Mug shots capture a bad moment that's usually not the best representation of their subjects.
When Steven Hayes was arrested for the 2007 slaying of the Petit family, the police photo of his shaved head, his glower and his bulging neck suggested a ticking bomb. By the time he was convicted and condemned to death last year, Hayes's frame had shrunk so much he looked in danger of being swallowed by his courtroom chair. With his hair regrown only around his lower scalp, he looked about as menacing as an accountant from central casting.
Connecticut's other high-profile murder case stayed true to his mug shot almost to the very end. When Raymond Clark III was arrested for killing Annie Le, a Yale graduate student in pharmacology, on Sept. 8, 2009, his police image was that of the kid who didn't study for the pop quiz.
He maintained that lost look at every court appearance thereafter. On June 3, New Haven Superior Court Judge Roland Fasano sentenced the 26-year-old Clark — who pleaded guilty to murder and attempted sexual assault — to 44 years in prison. While Le's family was spared a grueling trial like Hayes's, they lost something as well: an explanation. “He didn't provide any answers,” said Joseph Tacopina, an attorney representing the family.
Clark initially pleaded not guilty to strangling Le, 24, whose body was found at Yale's Animal Research Center on Amistad Street five days later on what was to be her wedding day. Thoughts that Le may have been a runaway bride were quickly dashed because she left her purse and cell phone behind. Her 89-pound body was stuffed upside down in a wall behind a toilet, covered by insulation, prosecutors said; she had been strangled and suffered a broken jaw and collarbone during a struggle.
Once Le's body was found, an already frenzied investigation at the Amistad building picked up more steam. At this point, Clark's behavior indicated that he was up well past his bedtime. He was employed in the building as a lab technician, in charge of maintaining the animals that researchers like Le used in experiments. According to court documents, he began scrubbing floors and drains that were already clean, and moved a box of wipes that contained a blood splatter — all under the noses of police officers. He then tried to make small talk with the police, thinking he could blame the cat for the scratch marks on his face and arm. Thanks to his own activities, he became their prime suspect.
It's not as if Clark hadn't tried to hide his tracks. “He changed his clothes,” Senior Assistant State's Attorney David Strollo said in court. He also tried to use an air freshener “to camouflage the smell of the decomposing body,” Strollo said. He even went so far as to try to fish evidence he dropped behind the wall with Le's body, which included a bloody sock and a green-inked pen. His failure to retrieve the pen was damning, because he signed in that day in green ink and signed out in black.
High-tech evidence quickly overwhelmed Clark's protests of innocence. Video surveillance showed him entering the building in one set of clothing and exiting in another; key-card swipes had him as the only person in the same room as Le when she was slain, and then he repeatedly entered a nearby room to hide her body. Still, he persisted while the authorities watched. While in jail, Strollo said, Clark “was reaching out to people to provide an alibi.”

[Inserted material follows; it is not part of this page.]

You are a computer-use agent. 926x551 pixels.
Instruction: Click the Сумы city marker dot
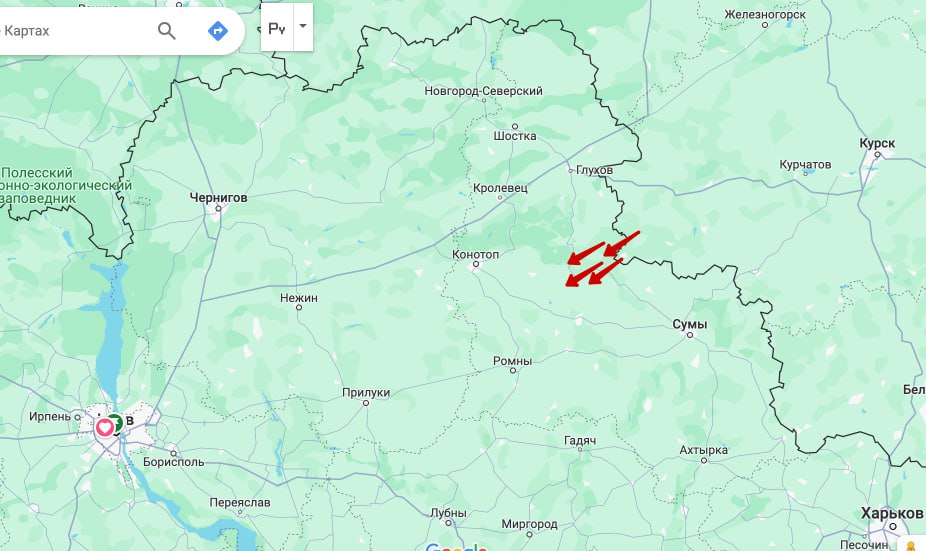689,335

As the proceedings dragged on and the walls came crashing down, his public defenders, Beth Merkin and Joseph Lopez, hammered out a deal that spared him a life sentence. He will be 70 when he's eligible for parole.
“This was a vibrant, promising young girl whose life was snuffed out,” Fasano said as he sentenced Clark. “This defendant is going to pay for his crime. He has forfeited his youth. He may well have forfeited his life.”
Clark's family stayed by his side, but his father, Raymond Jr., had the same dazed look. “This is not the Ray we know and raised,” he told the court. “We can't explain or make any sense of this.”
Tacopina said his team will investigate whether “lapses in security at Yale” contributed to her death and whether “some changes need to be made.” He declined to say that the family is filing a lawsuit at this point, but that he wanted to make sure that “Annie Le's death was not in vain.” Even Le's family disagreed in open court, though, on whether her death was a case of workplace violence.
Clark's fiancée, Jennifer Hromadka, remained with his family but wouldn't speak. But her father, Frank Hromadka, said outside the courthouse that, “It would be useless to stay engaged. She has her own life to live.”
As several of Le's family members tearfully told the court what Clark had taken away from them when he killed her, Clark's face finally morphed. He dabbed tears at the testimony, then apologized. “I took a life and continued to lie about it while Annie's friends, family, and fiancé sat and waited,” he said. “I am truly, truly sorry.”
As marshals escorted him away, Clark's eyes were red and puffy from crying. The blank look was gone at last.